→ DIRECTIONS FOR THIS TASK
Replace "Instruction" with "Directive" and write out the records starting at the line containing "You are a GUI" and ending at the line containing "click(13, 126)", with everything else unchanged. Leave the pictures out of your answer.

[Excerpt from a dataset]
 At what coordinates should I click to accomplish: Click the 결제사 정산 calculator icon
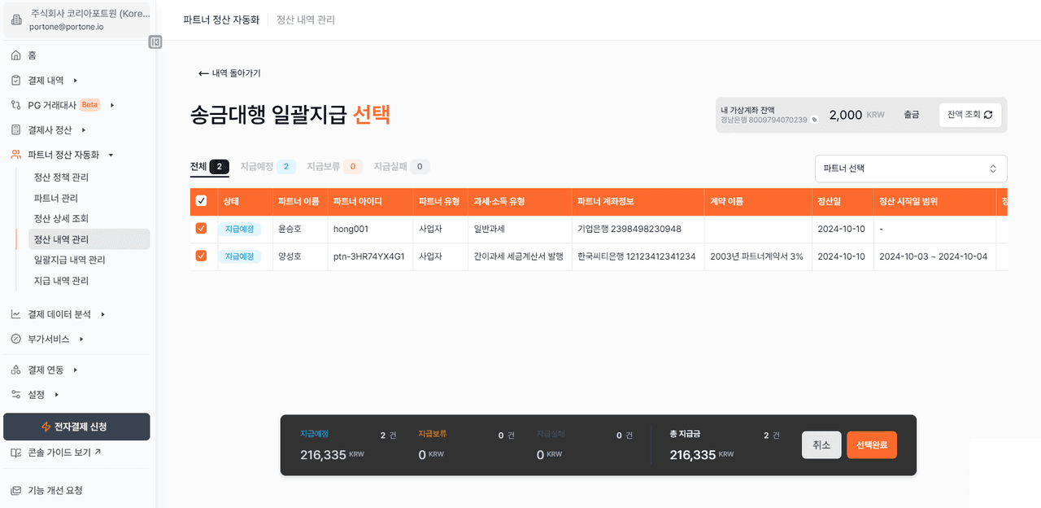(15, 130)
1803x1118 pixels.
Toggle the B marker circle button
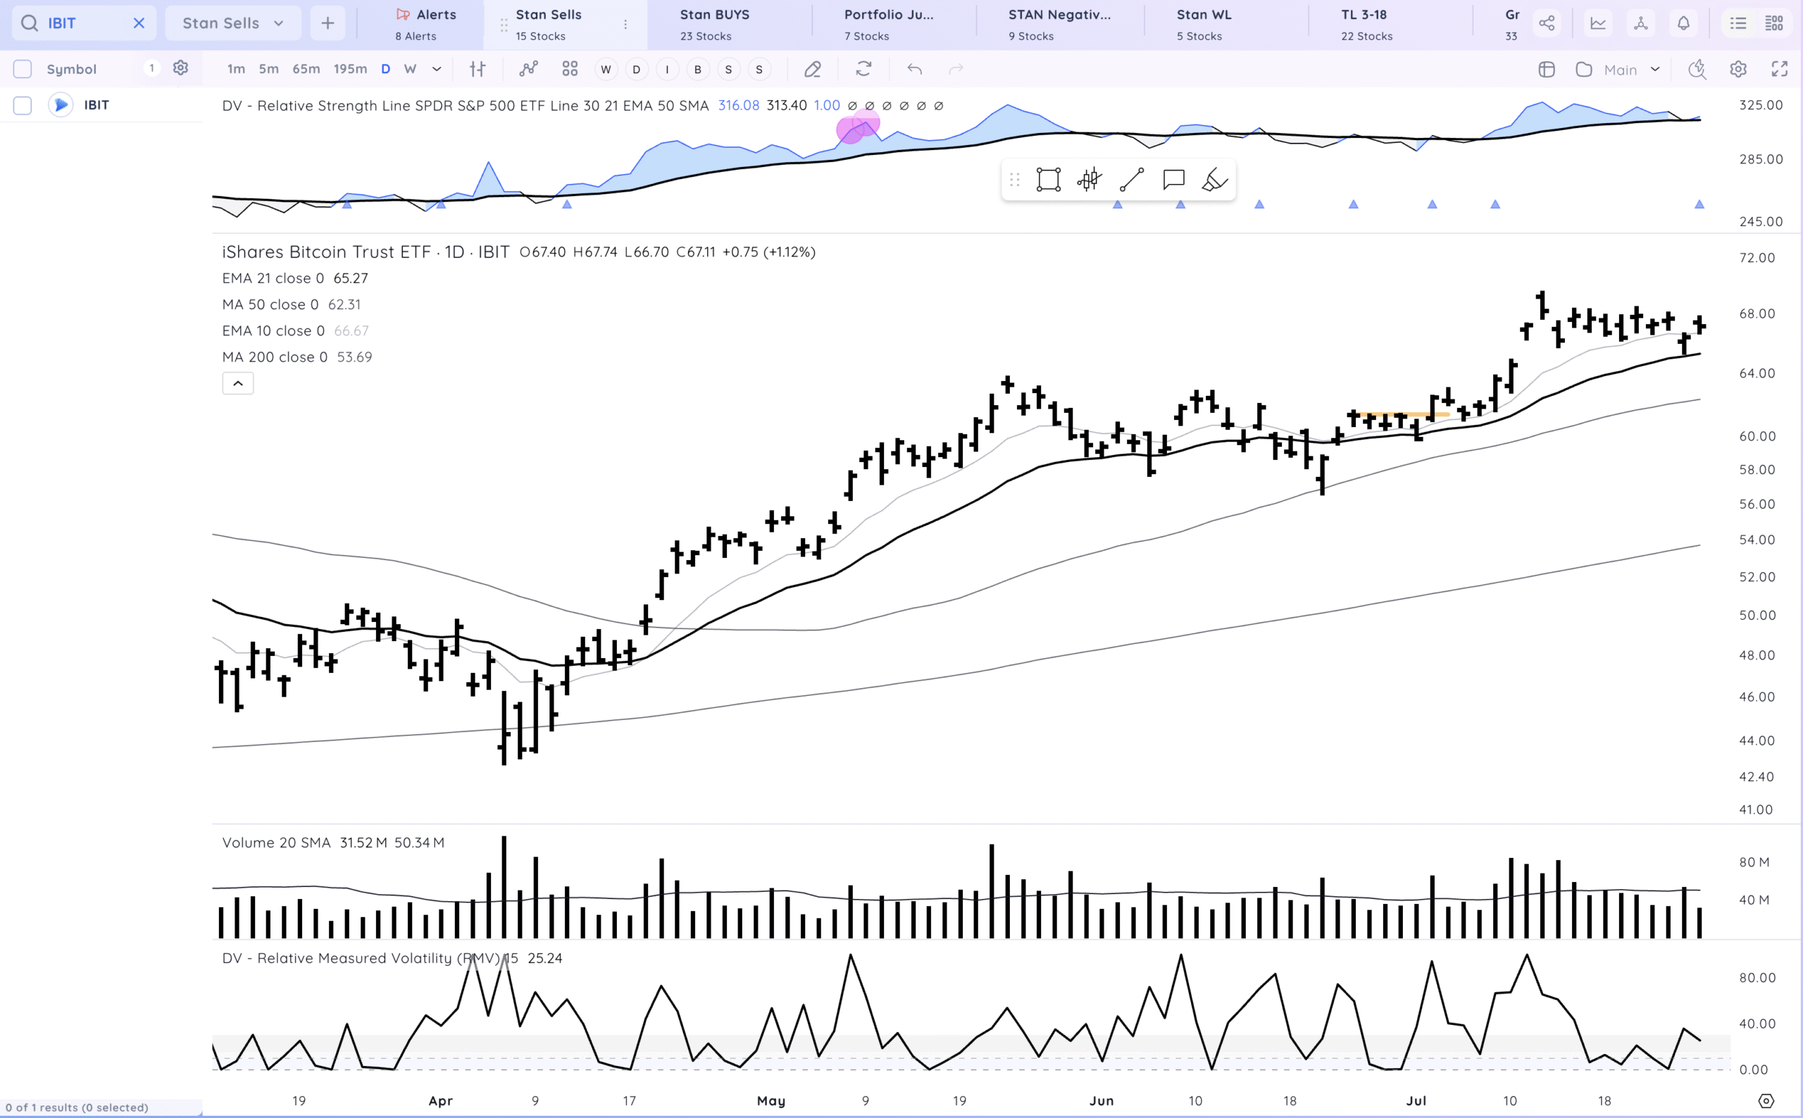(697, 70)
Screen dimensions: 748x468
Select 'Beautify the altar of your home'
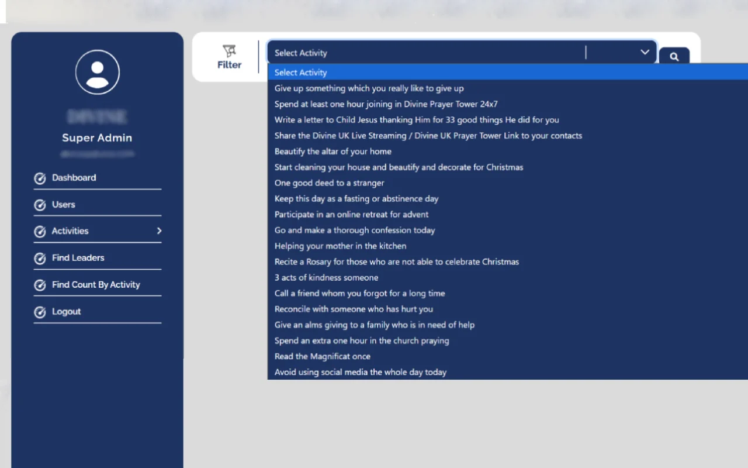pos(333,152)
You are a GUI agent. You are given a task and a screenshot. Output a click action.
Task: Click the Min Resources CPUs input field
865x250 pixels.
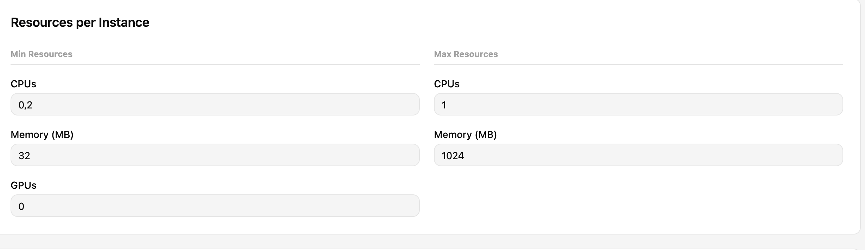click(215, 104)
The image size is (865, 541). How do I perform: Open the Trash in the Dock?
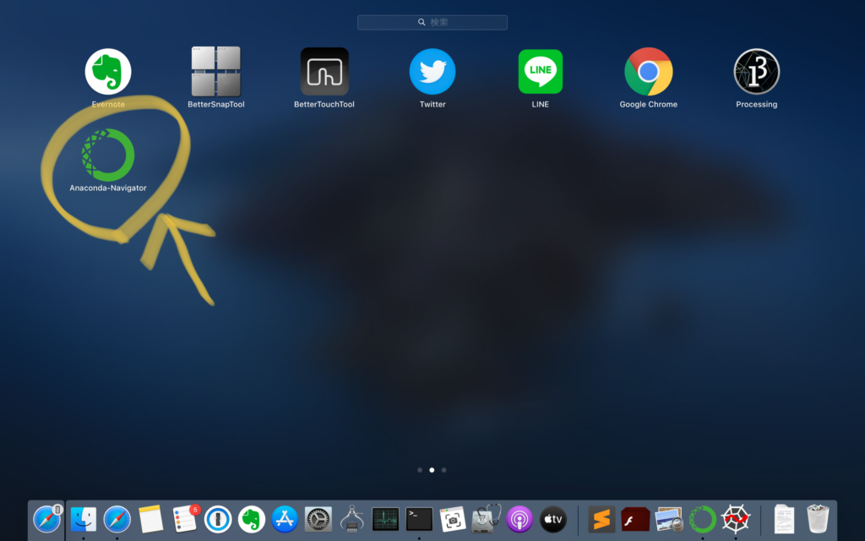818,518
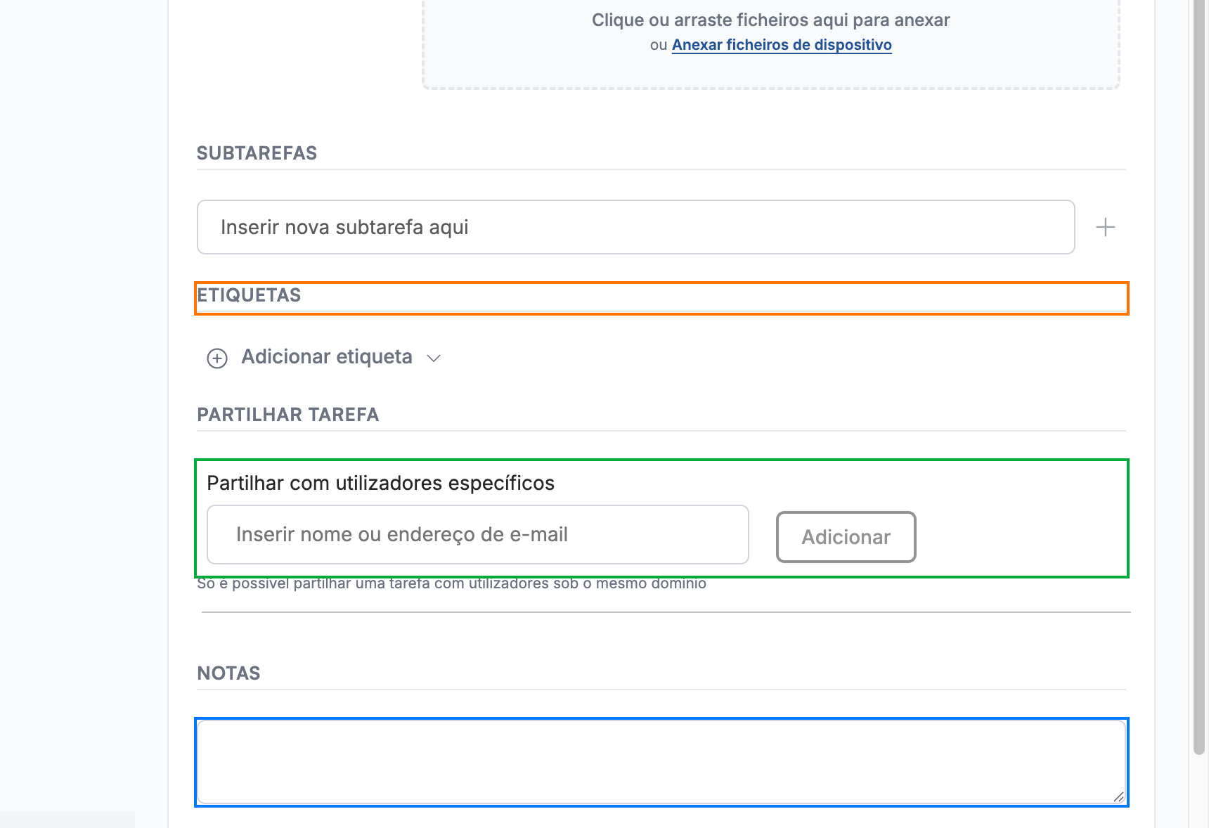1209x828 pixels.
Task: Select the ETIQUETAS section heading
Action: pos(249,295)
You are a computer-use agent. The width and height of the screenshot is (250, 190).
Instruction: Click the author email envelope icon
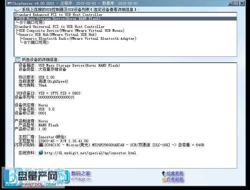point(164,180)
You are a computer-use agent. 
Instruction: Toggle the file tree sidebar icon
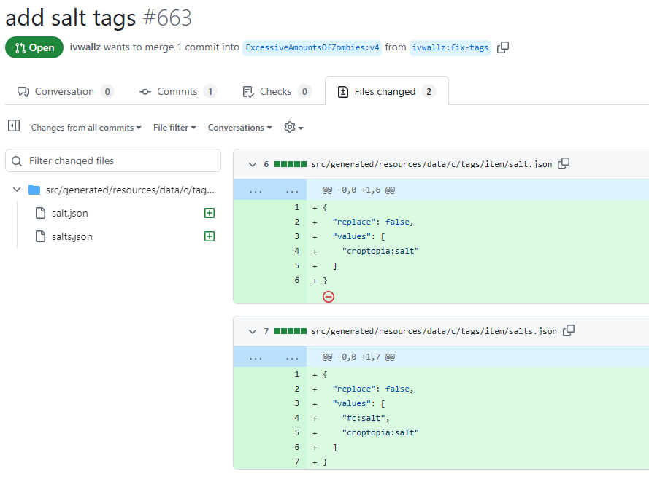click(13, 126)
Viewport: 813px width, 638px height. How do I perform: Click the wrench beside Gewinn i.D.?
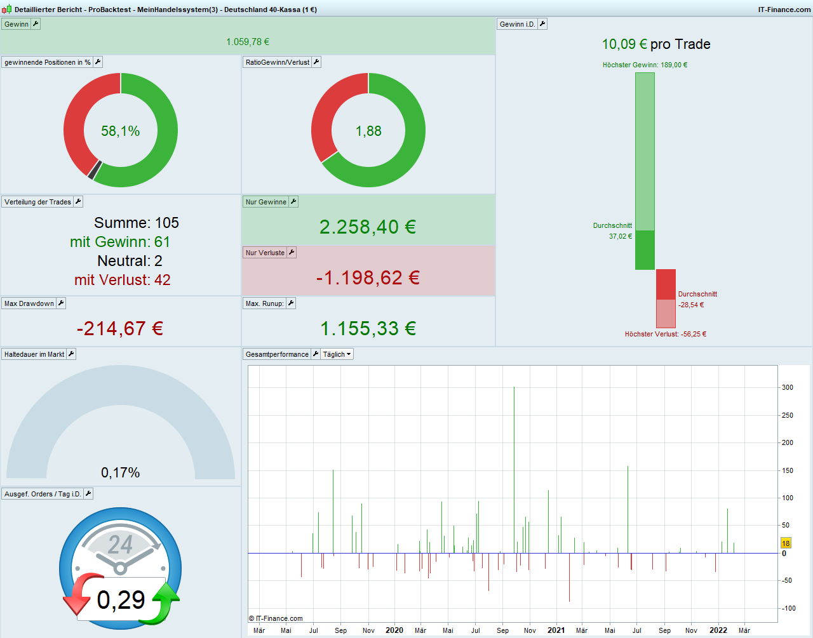[x=542, y=24]
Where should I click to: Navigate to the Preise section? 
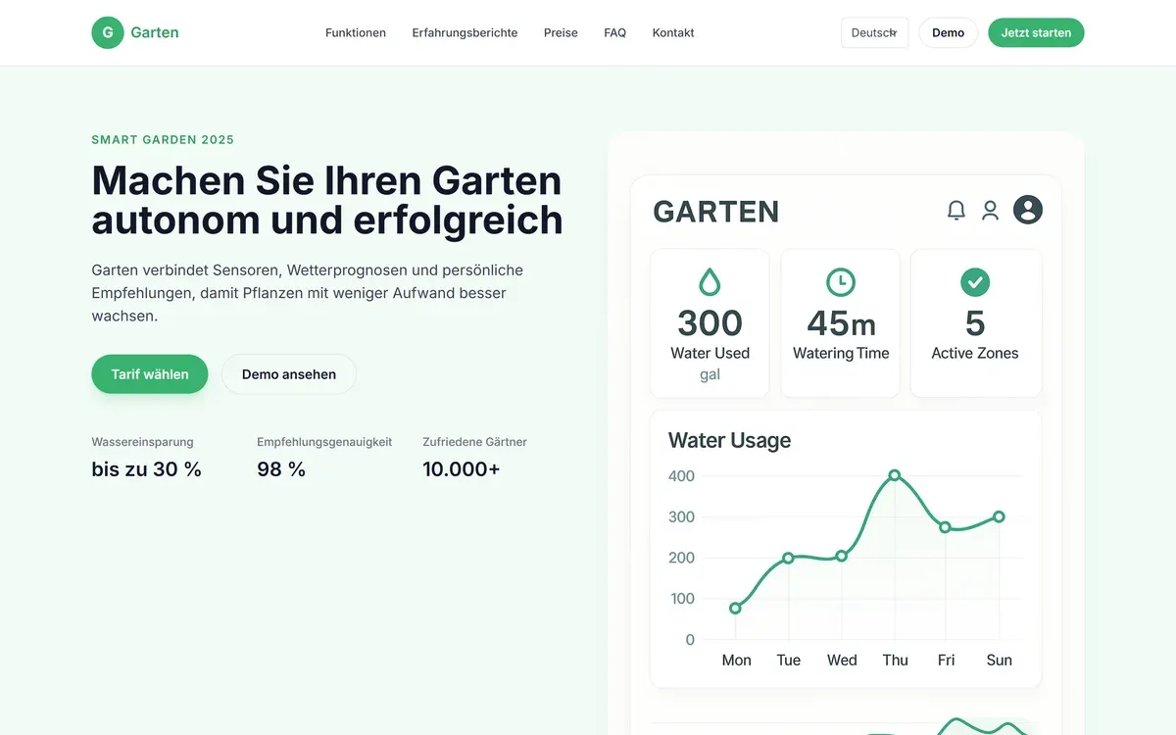point(561,32)

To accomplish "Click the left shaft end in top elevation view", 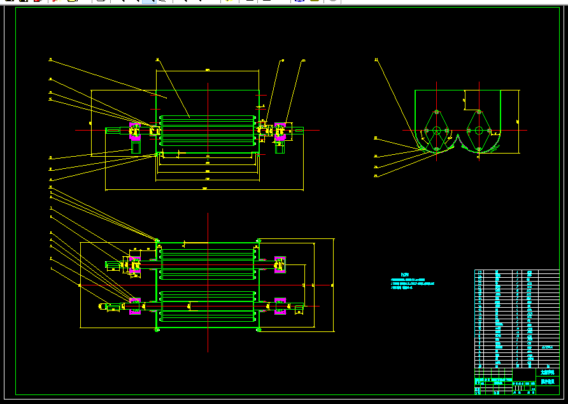I will click(113, 131).
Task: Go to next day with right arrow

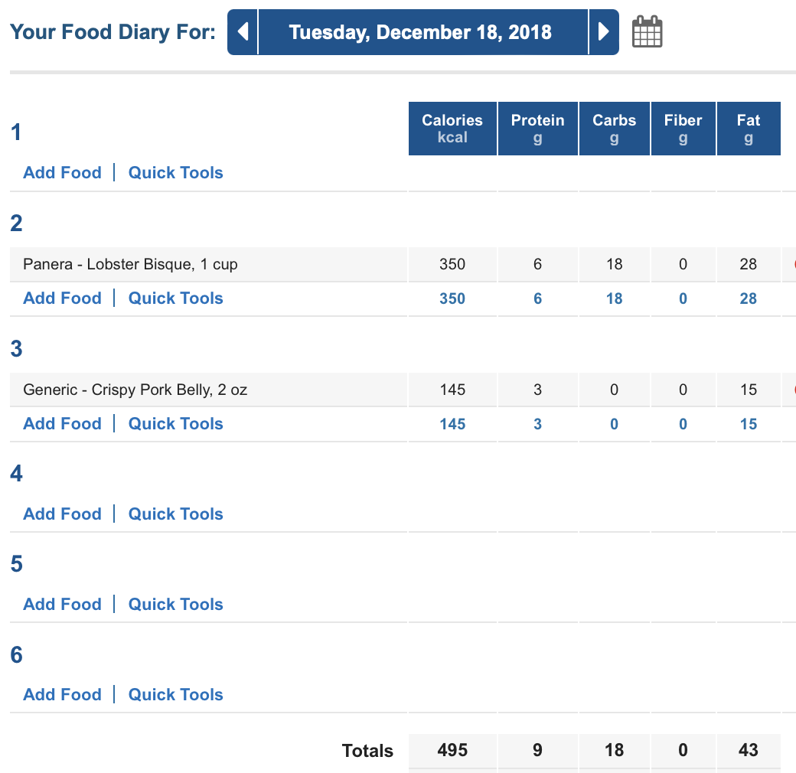Action: pos(604,32)
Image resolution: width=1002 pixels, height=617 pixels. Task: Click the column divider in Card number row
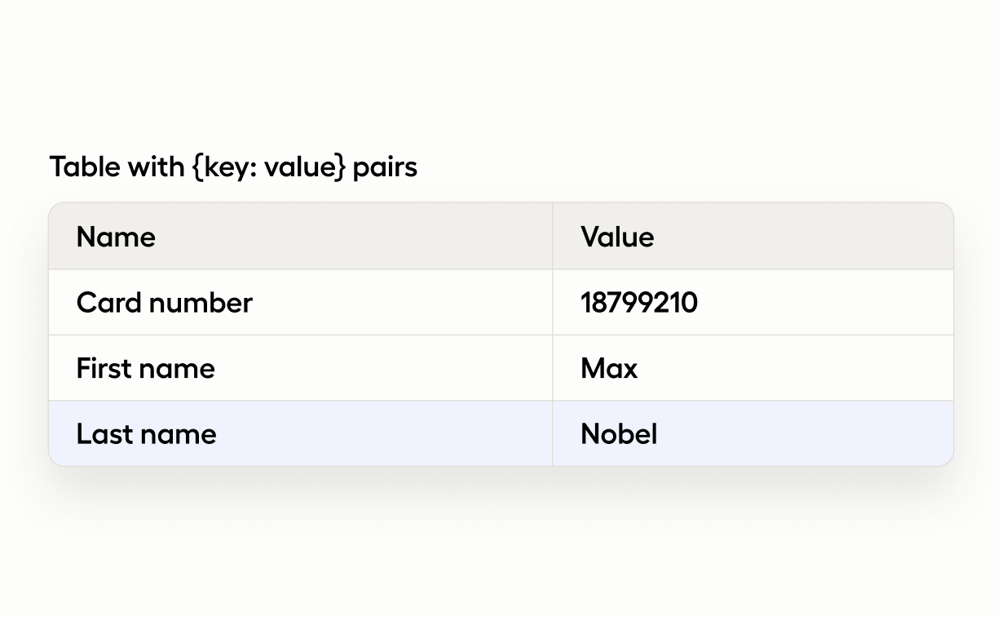[x=553, y=303]
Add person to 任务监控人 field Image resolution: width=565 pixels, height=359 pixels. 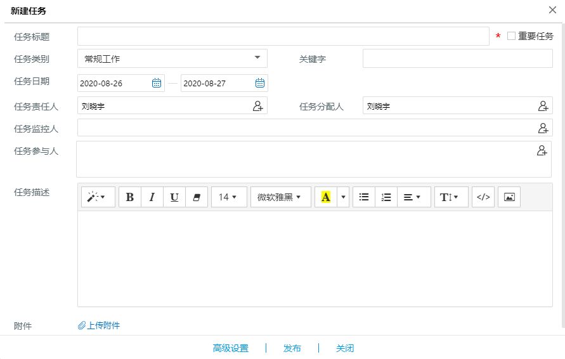[543, 128]
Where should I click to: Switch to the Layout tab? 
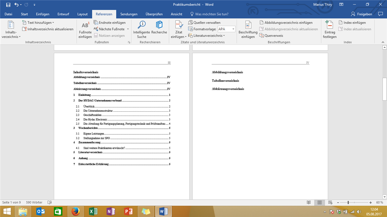coord(82,14)
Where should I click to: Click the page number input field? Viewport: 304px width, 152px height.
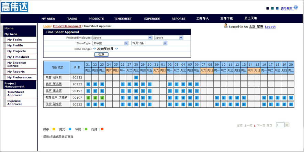tap(280, 125)

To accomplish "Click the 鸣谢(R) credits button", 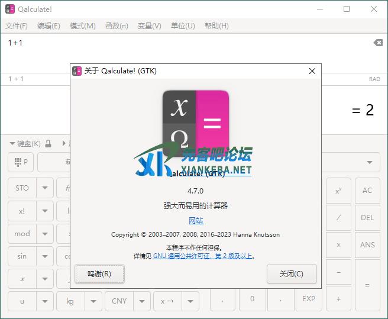I will click(x=99, y=274).
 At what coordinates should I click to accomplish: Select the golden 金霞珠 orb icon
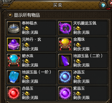click(x=65, y=44)
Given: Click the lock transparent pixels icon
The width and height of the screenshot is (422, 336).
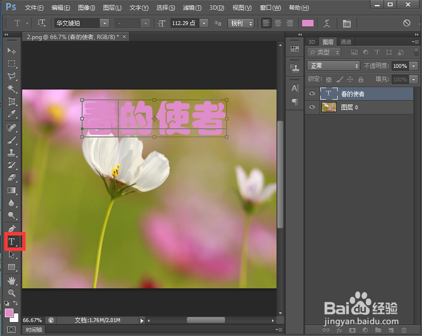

→ OUTPUT BELOW
You are a GUI agent. You are given a task and a screenshot. Output a click action.
Task: Click the Min Resources CPUs input field
865x250 pixels.
click(215, 104)
The image size is (865, 541). How do I perform: Open the Trash in the Dock?
818,518
1209x828 pixels.
Task: Select the ETIQUETAS section heading
Action: pos(249,295)
You are a computer-use agent. The width and height of the screenshot is (250, 190).
Directive: Click the author email envelope icon
point(164,180)
You are a computer-use agent. 
Directive: Toggle the file tree sidebar icon
click(13, 126)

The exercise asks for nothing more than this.